In her statement, the UN Resident Coordinator for the occupied Palestinian territories, Lynn Hastings emphasised that “the UN Agencies in Palestine support young people as innovators and leaders to develop systems of food production, enhance sustainable agriculture and cultivate innovative solutions. Particularly in the context of occupation, the land and its resources are essential for young Palestinians navigating their way to a secure and independent future”.
As a result, the UN Thematic Group on young people kicked off a month of action that focus on food production and consumption highlighting its impact on the health of the people and the planet in the oPt. 

Photo: from UNESCO event in Battir, World UNESCO heritage site in the occupied Palestinian territory.

As part of the campaign, UNESCO Ramallah Office organized an event in the village of Battir, a UNESCO world heritage site, aiming at engaging youth in learning about traditional agriculture and promoting sustainable food culture in Palestine.

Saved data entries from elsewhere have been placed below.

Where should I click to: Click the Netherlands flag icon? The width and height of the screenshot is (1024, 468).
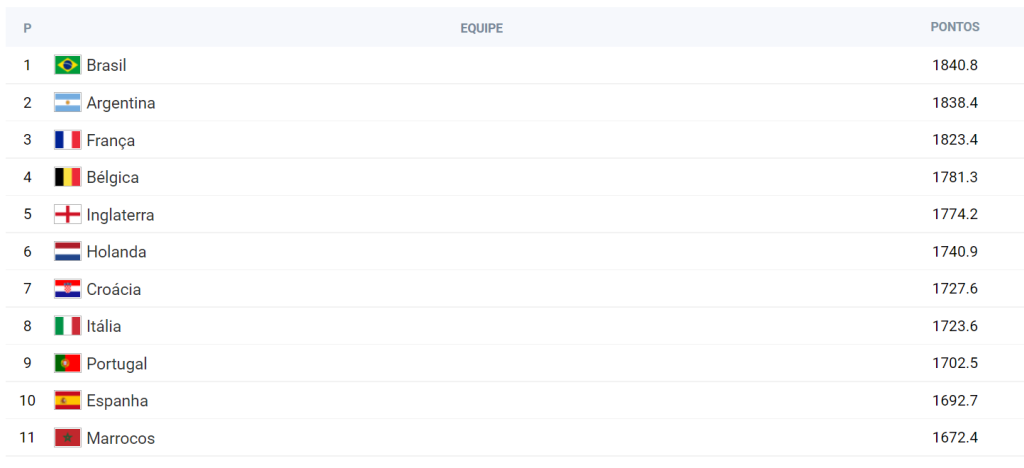[x=67, y=251]
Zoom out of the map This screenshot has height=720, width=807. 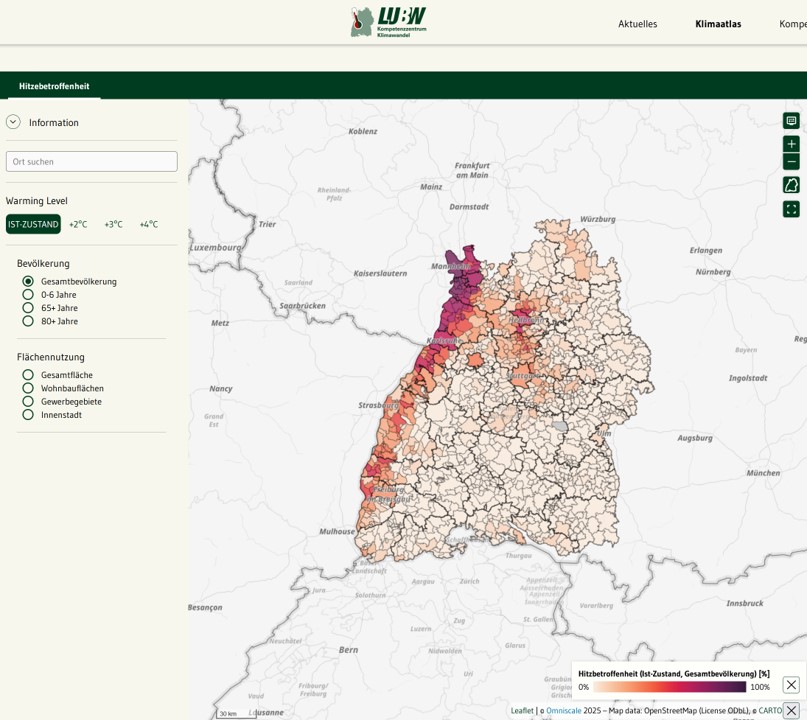coord(791,161)

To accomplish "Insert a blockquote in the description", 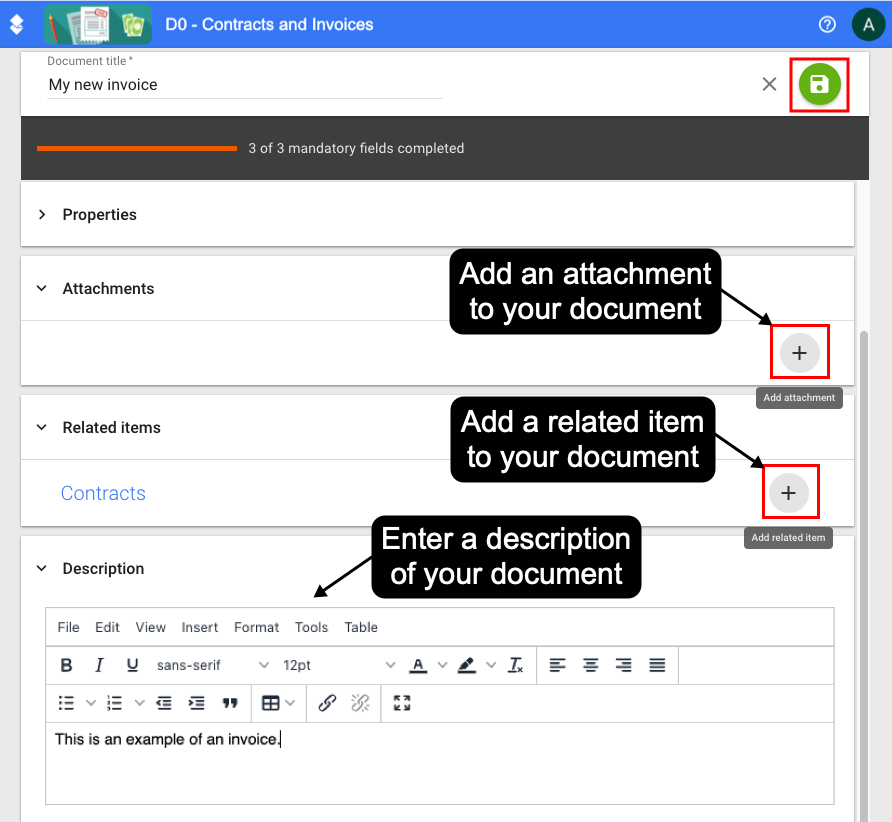I will (x=230, y=703).
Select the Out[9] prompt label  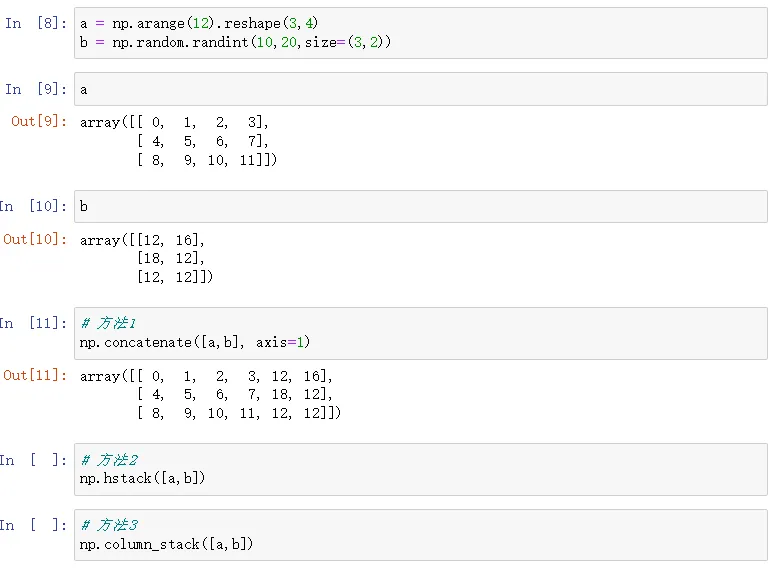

A video was also produced to raise awareness with the wider community on the importance of traditional agricultural techniques in preserving the Palestinian cultural heritage whilst also producing food in ways that respect the environment. 

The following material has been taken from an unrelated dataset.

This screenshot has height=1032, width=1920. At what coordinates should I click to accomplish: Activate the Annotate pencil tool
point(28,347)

In Gaza, UNFPA organized a number of expert walks to share the environmental challenges of the region with young people. UNFPA’s partner Save Youth Future Society held a coexistence environmental day opening  a dialogue between the young participants, farmers and the environmental specialists. The dialogue focused on the importance of agricultural land and natural reserves in the country, climate change and its impact on biological and agricultural diversity. Furthermore, an ecological tour in Juhr Al-deek area gave the opportunity to Gaza’s youth to learn about its agricultural and environmental facilities, and the process of producing organic fertilizers from food and agricultural waste. Youth participants together with farmers planted fruit trees and placed signs to protect the environment and biodiversity in the area. Read the thoughts experiences of Salma and Haneen

UNICEF and UNDP held a brain storming session with Palestinian youth in an attempt to find a solution for the challenges faced by Dura Cooperative Association for Agricultural Production. Improved marketing and packaging, as well as business development and expansion strategies were some of the suggestions they came up with. When youth’s creativity and diverse skill-sets come together great solutions can come to fruition. 

Finally, FAO, WFP, UNFPA, UN Women, UNESCO Ramallah Office, UNDP, Ministry of Higher Education and the Ministry of Entrepreneurship and Empowerment jointly organized a virtual  youth dialogue to give young people an opportunity to pitch their innovations for food systems. From seedless grape culture and wicking bed system technology to pipes system for irrigation, from using renewable energy sources to face the typical resource shortages resulting from the occupation to hanging agriculture, Palestinian youth are working incredibly hard to make the food systems all over Palestinian land more sustainable. Despite the fragmentation due to restriction of movement, youth are united in their wishes for Palestine, a green future for what they call “paradise land”. 

A functioning and sustainable food system in Palestine can be a way to “farm peace” and unite young people scattered across the Gaza Strip, the West Bank and East Jerusalem. 

Reflecting on the dialogue, Osama Naim, UNFPA’s Y-Peer member  said: “After this dialogue, I hope that the youth will be supported by the Ministry of Entrepreneurship and Empowerment  in creating jobs and startups. In addition to developing a plan that includes young people”. 

UN agencies in Palestine hope that this year’s international youth day has given the start to important conversations and actions to improve the lives of the people and the planet.